Quante battaglie affronta chi ha una malattia rara? E i suoi famigliari? Sono tante, tantissime e si ripetono ogni giorno. La patologia? Certamente è il principale dei problemi: il dramma della diagnosi e dalla mancanza di una cura sovvertono l’equilibrio di una famiglia e della persona che vive sulla propria pelle la malattia. La difficile consapevolezza che si acquisisce lentamente e la terribile convivenza con le crisi improvvise – di emiplegia alternante nel nostro caso – sono solo l’apice di un’infinità di problematiche che investono a cascata i pazienti e i loro famigliari senza continuità di sosta.
“Non voglio rinunciare!” – si sfoga Andrea, uno dei nostri giovani con emiplegia alternante, che abbiamo imparato a conoscere come un ragazzo caparbio, spesso preda delle sue stesse emozioni in bilico tra rabbia e insoddisfazione, speranza e sogni. Su di lui pesa il fardello di una sindrome rara, l’emiplegia alternante appunto, che si può scatenare all’improvviso con picchi repentini: inizia con tremori che possono risolversi da soli ma anche degenerare rapidamente, provocando rigidità delle membra in uno o ambo i lati del corpo, con grande sofferenza fisica e psichica. Se non si è preparati, chi assiste a una crisi può spaventarsi per timore di non saper gestire l’emergenza. Subentra la Paura, doppiamente nemica di tutti i ragazzi con disabilità, poiché gli stessi sono vittime sia delle loro paure che possono trasformarsi in veri e propri attacchi di panico sia delle ansie di una società impreparata a gestire la diversità.
“Mi è capitato spesso di rinunciare a una gita oppure a fare attività che i mie coetanei svolgono normalmente, solo perché le persone temono che subentri una crisi. – spiega Andrea Ceroni – Questo per me è frustrante. Io stesso ho paura, ma cerco di andare oltre la mia malattia, non mi arrendo e sono grato a chi osa insieme a me, chi si assume qualche rischio per assecondare il mio desiderio di normalità … qualche volta va bene, altre un po’ meno, ma fa parte della vita e io voglio vivere per intero, non a metà”.

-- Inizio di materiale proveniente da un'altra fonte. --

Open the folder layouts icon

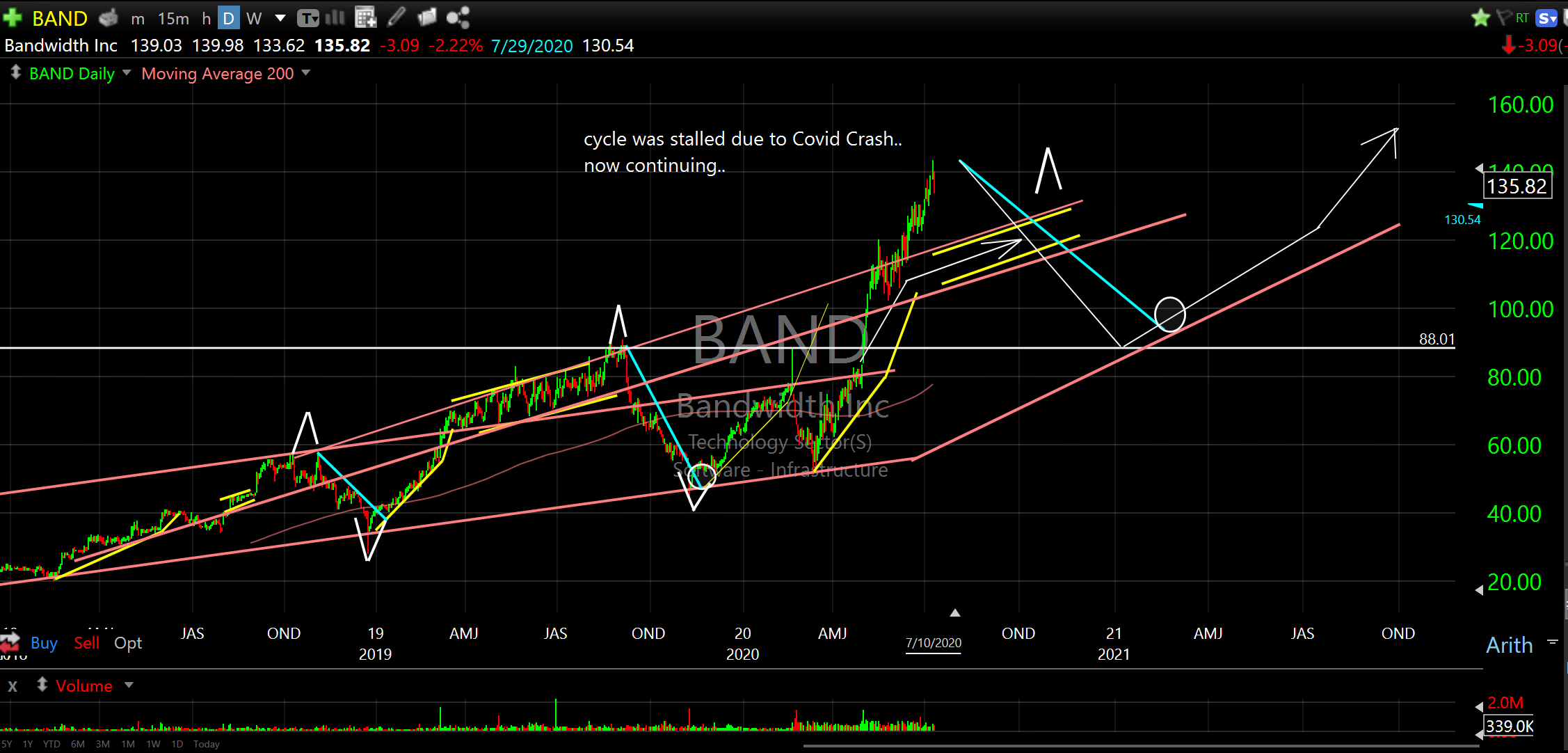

“Luisa e Letizia, le mie sorelle, mi hanno sempre aiutato a superare questi ostacoli – prosegue Andrea – Di recente mi hanno accompagnato a Firenze a visitare il Kaikan, un Centro culturale dell’Istituto Buddista Italiano Soka Gakkai. Nonostante abbia avuto una crisi, sono riuscito ugualmente a vivere una bella esperienza. In quest’occasione sono stato felice di incontrare Antonella Nesi, un’amica del gruppo di pratica Buddista, che mi ha sostenuto nelle mie aspirazioni anche nei momenti di difficoltà.”
Quanto sia unico per una persona con disabilità l’amore fraterno (dei cosiddetti siblings) Andrea lo esprime bene nella seconda canzone che ha realizzato: “Quello che penso di mia sorella”, dedicata a Letizia (nella foto), la più piccola. “Lei vive in me perché è mia sorella …” recitano i versi del brano, a testimoniare un affetto profondo nonostante i loro frequenti litigi.

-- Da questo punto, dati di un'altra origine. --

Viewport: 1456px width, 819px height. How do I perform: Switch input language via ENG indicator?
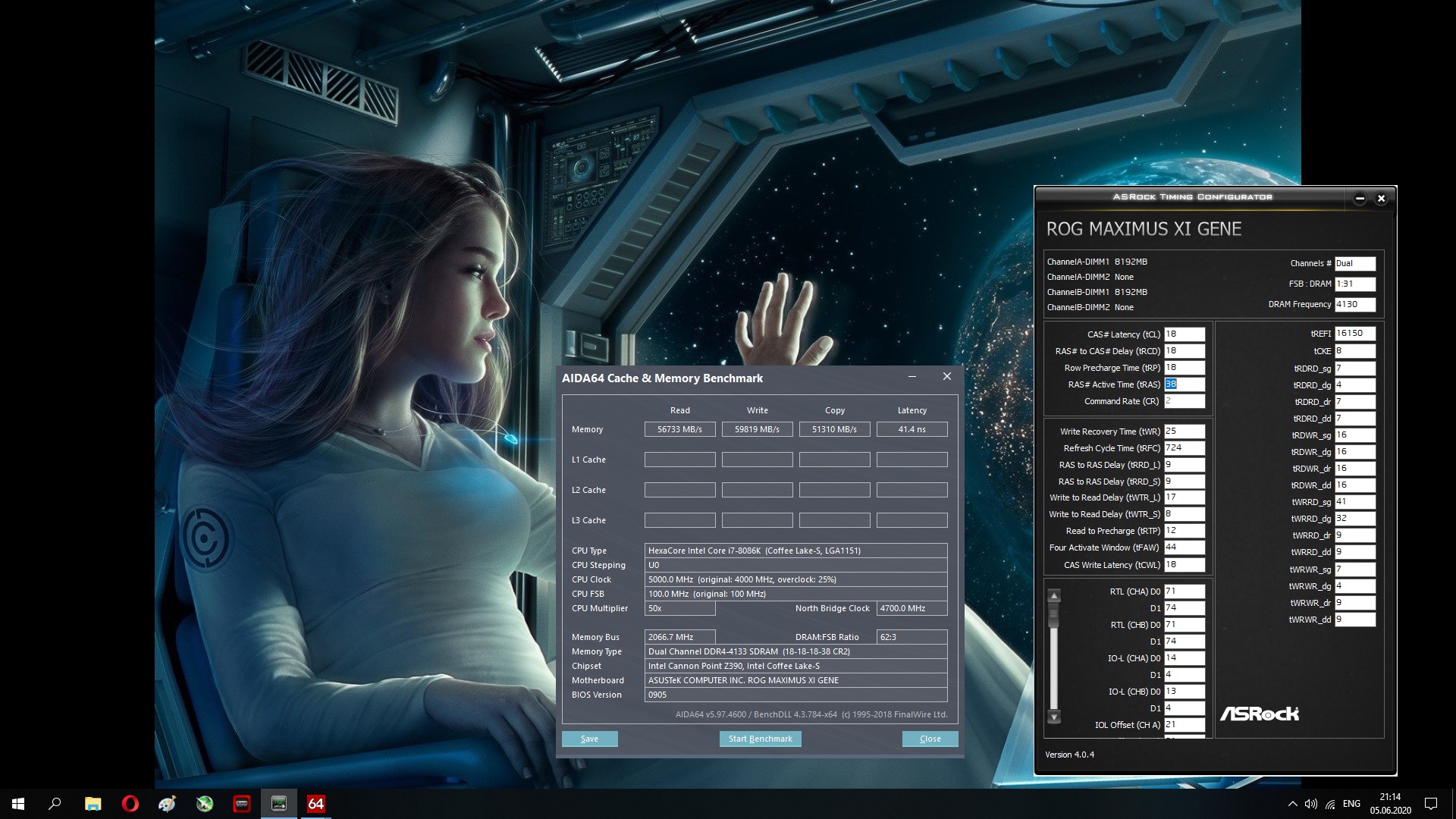(x=1351, y=804)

“Oltre alla mia famiglia, un amico speciale che non si è fatto spaventare dalla mia malattia è Edoardo Cialfi. – commenta Andrea – Edoardo mi ha aiutato nella scrittura, mi ha portato con lui a ballare, mi ha fatto scoprire le donne e capire la differenza tra sesso e amore. Quest’ultimo aspetto viene spesso visto come un tabù, ma anche una persona disabile ha le stesse esigenze e i desideri di tutti i giovani e sente il bisogno di realizzarsi nell’amore. Non è impossibile! Ho conosciuto una coppia di ragazzi stranieri con emiplegia alternante sposati e innamorati, questo mi ha dato speranza.”
E di speranza parla anche l’ultimo e quinto tatuaggio dell’irriducibile Andrea che richiama un episodio della serie Manga “One Piece” e rappresenta la speranza di una vita migliore e il diritto a guarire. Come non augurare a lui e a tutti i nostri ragazzi che questa speranza resti sempre viva nei loro cuori e possa avverarsi non come un miracolo ma come un traguardo della scienza.